**Exercise aim:**
Everything from the line that has "952x1282 pixels. Task: Click" to the last line of the listing must be repeated exactly, and nothing more; omit the pictures.

**Available records:**
---*---
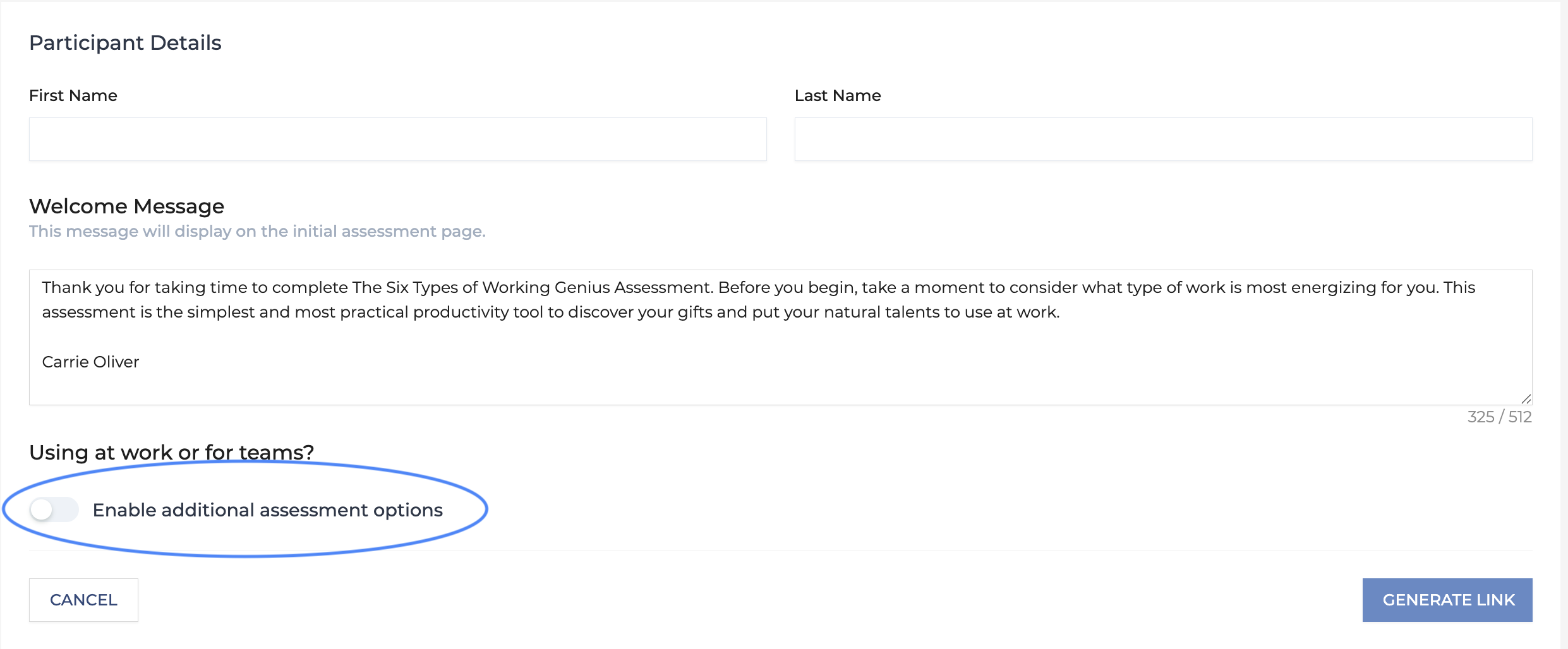Click the "Last Name" field label

click(837, 95)
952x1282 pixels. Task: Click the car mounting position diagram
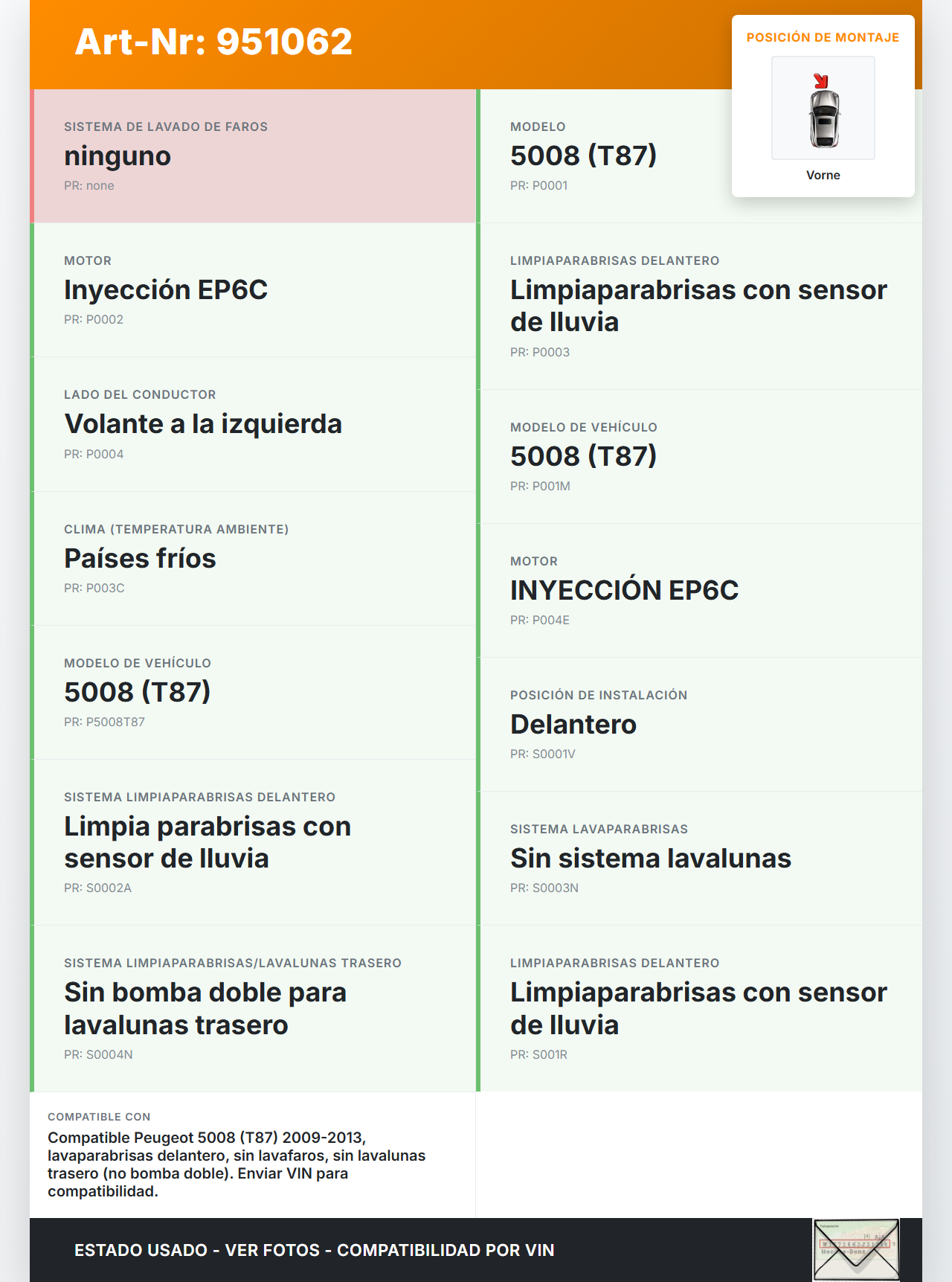click(x=823, y=109)
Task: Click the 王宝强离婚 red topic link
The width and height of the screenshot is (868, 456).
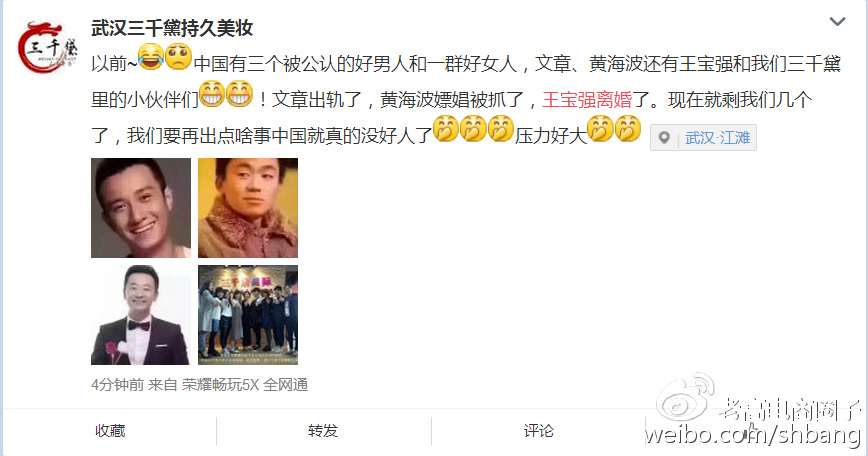Action: [587, 100]
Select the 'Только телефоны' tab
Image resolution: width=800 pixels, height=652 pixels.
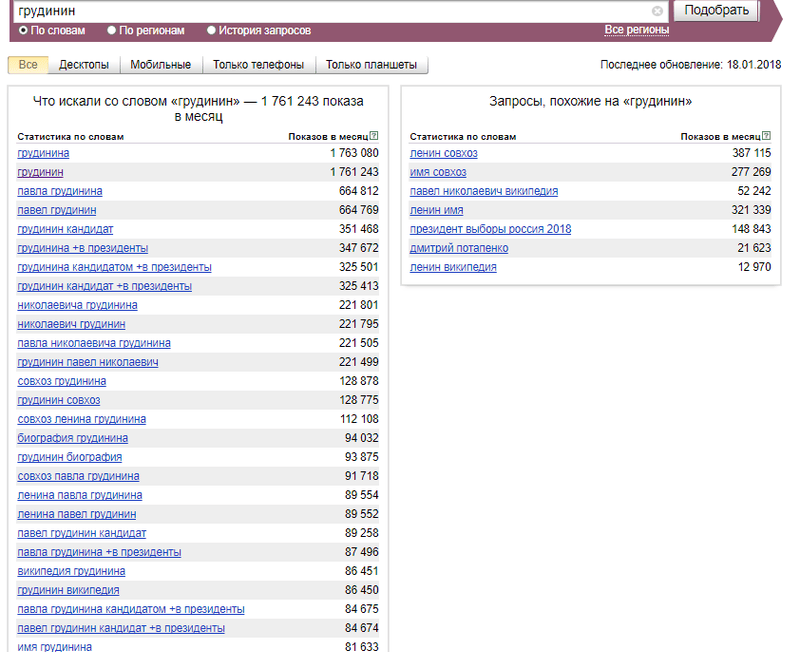[x=258, y=65]
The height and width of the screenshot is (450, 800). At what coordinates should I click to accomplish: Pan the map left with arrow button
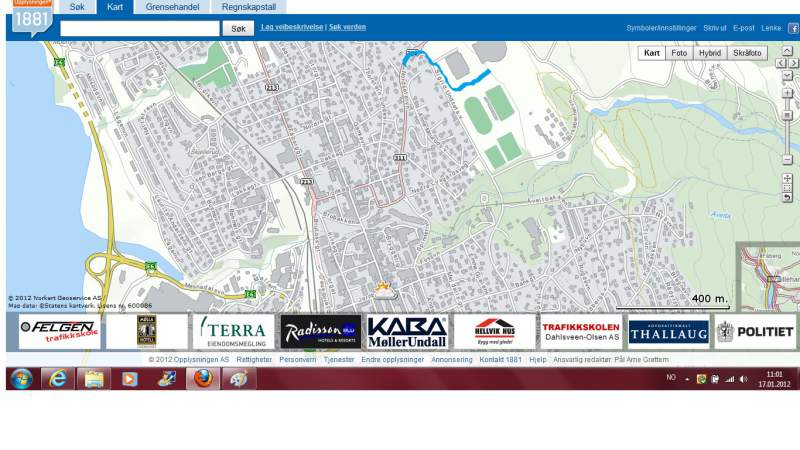(x=780, y=63)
---*---
**Response to the exercise:**
952x1282 pixels. Task: Click the car mounting position diagram
click(x=823, y=109)
Task: Click the 王宝强离婚 red topic link
The width and height of the screenshot is (868, 456).
Action: [587, 100]
Select the 'Только телефоны' tab
Image resolution: width=800 pixels, height=652 pixels.
[x=258, y=65]
The height and width of the screenshot is (450, 800). At what coordinates should I click to accomplish: Pan the map left with arrow button
(x=780, y=63)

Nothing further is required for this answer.